Mais en contradiction avec leur position sociale modeste était le professionnalisme que les bourreaux devaient faire preuve dans leur travail. Bien que le travail d'exécution puisse sembler ne nécessiter que peu de force brute et de barbarie, en réalité, les bourreaux avaient besoin d'un degré relativement élevé d'expertise pour faire le travail en douceur, a déclaré Klemettilä-McHale.

"Le responsable devait réussir à chaque exécution. S'il échouait, il serait accusé non seulement d'incompétence, mais aussi de cruauté", a-t-elle déclaré.

Dans certaines régions, les bourreaux étaient limités à trois coups pour une décapitation - et si une scène macabre résultait d'un trop grand nombre de coups de hache ou d'épée, cela pourrait avoir de graves conséquences. "Parfois, un bourreau qui a échoué a été attaqué par des spectateurs furieux, et s'il a survécu, les autorités l'ont puni en retenant ses honoraires avec emprisonnement ou renvoi", a expliqué Klemettilä-McHale.

Il y avait clairement une puissante incitation à exécuter le plus proprement possible, et cela signifiait avoir une relativement bonne compréhension du corps humain. Contrairement à l'opinion populaire, les bourreaux n'étaient pas sans instruction. En fait, les membres de la profession avaient des taux d'alphabétisation exceptionnellement élevés pour les membres de leur classe sociale, ainsi que des connaissances fondamentales en anatomie humaine, a déclaré Harrington.

Cela a conduit à une ironie surprenante du travail: certains bourreaux pourraient devenir médecins. Cela a créé un paradoxe sociétal intéressant: "Les gens qui ne voulaient rien à voir avec un bourreau socialement venaient chez lui et demandaient à être guéris", a déclaré Harrington. Nous savons, par exemple, que Schmidt "avait beaucoup, beaucoup plus les patients qu'il a guéris que les gens qu'il a exécutés ", a ajouté Harrington. En fait, Schmidt a écrit que le traitement aurait été sa carrière choisie s'il n'avait pas été contraint à l'exécution.

De toute évidence, les bourreaux d'autrefois n'étaient pas que des brutes éclaboussées de sang. Au lieu de cela, les livres d'histoire brossent un tableau des gens ordinaires contraints à un travail que personne d'autre ne ferait - et à une époque où l'exécution était jugée essentielle pour maintenir la paix.

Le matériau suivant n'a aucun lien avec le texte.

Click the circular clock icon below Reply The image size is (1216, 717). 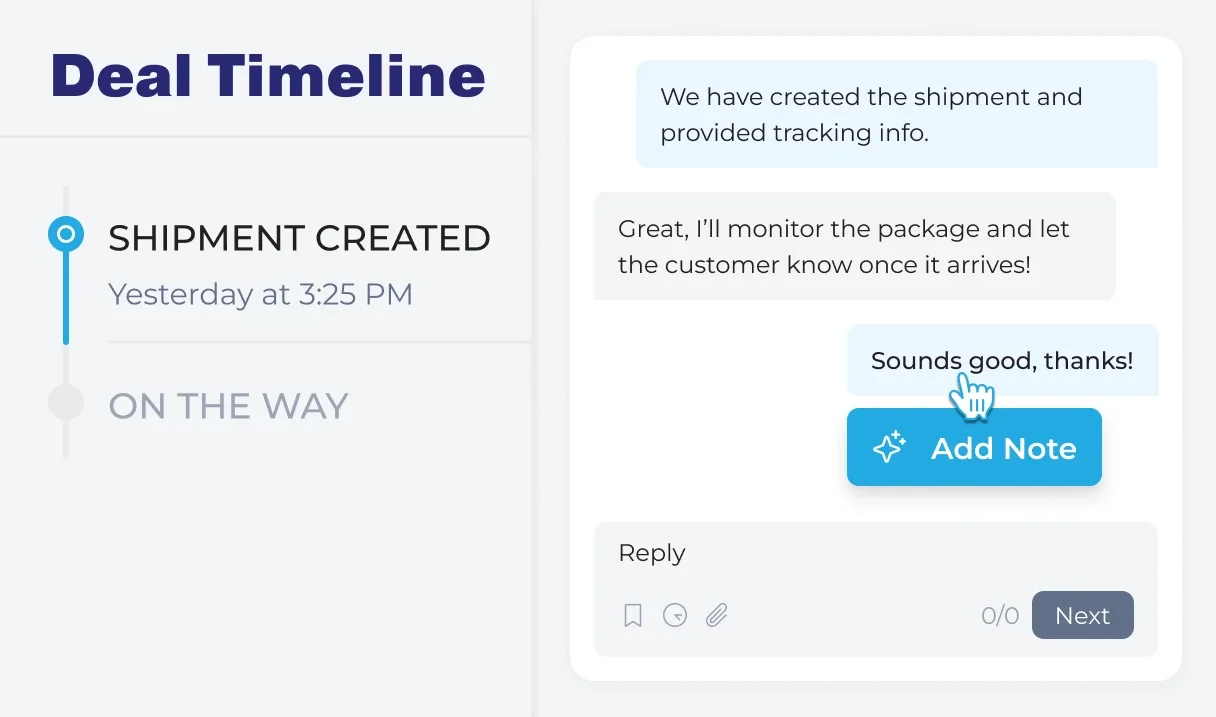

"Oubliez cette image du capot et du fait qu'ils soient anonymes et sadiques", a déclaré Harrington. "Ils se seraient considérés comme des responsables de l'application des lois."

Il y a une dernière tournure dans l'histoire de Schmidt. Au cours de sa carrière, il avait acquis un degré de respect inhabituel en raison de son professionnalisme notable, ce qui a conduit à sa nomination en tant que bourreau officiel de la ville de Bamberg, en Bavière. Cela a valu à Schmidt un salaire généreux et lui a permis de vivre une vie très confortable avec sa famille dans une grande maison. Cependant, il était toujours stigmatisé à cause de son travail - un sort qu'il ne voulait pas transmettre à ses enfants.

Donc, en tant que retraité de 70 ans, Schmidt s'est donné pour mission de restaurer son nom de famille. Il a appelé les autorités bavaroises à libérer les fils Schmidt de l'héritage tourmenté de leur père, et son offre audacieuse a été un succès.

Ses enfants ont finalement été libérés de la vie dans le quartier des bourreaux et ont eu le droit de poursuivre leur propre carrière, comme Schmidt l'avait toujours souhaité - une fin heureuse au récit du bourreau.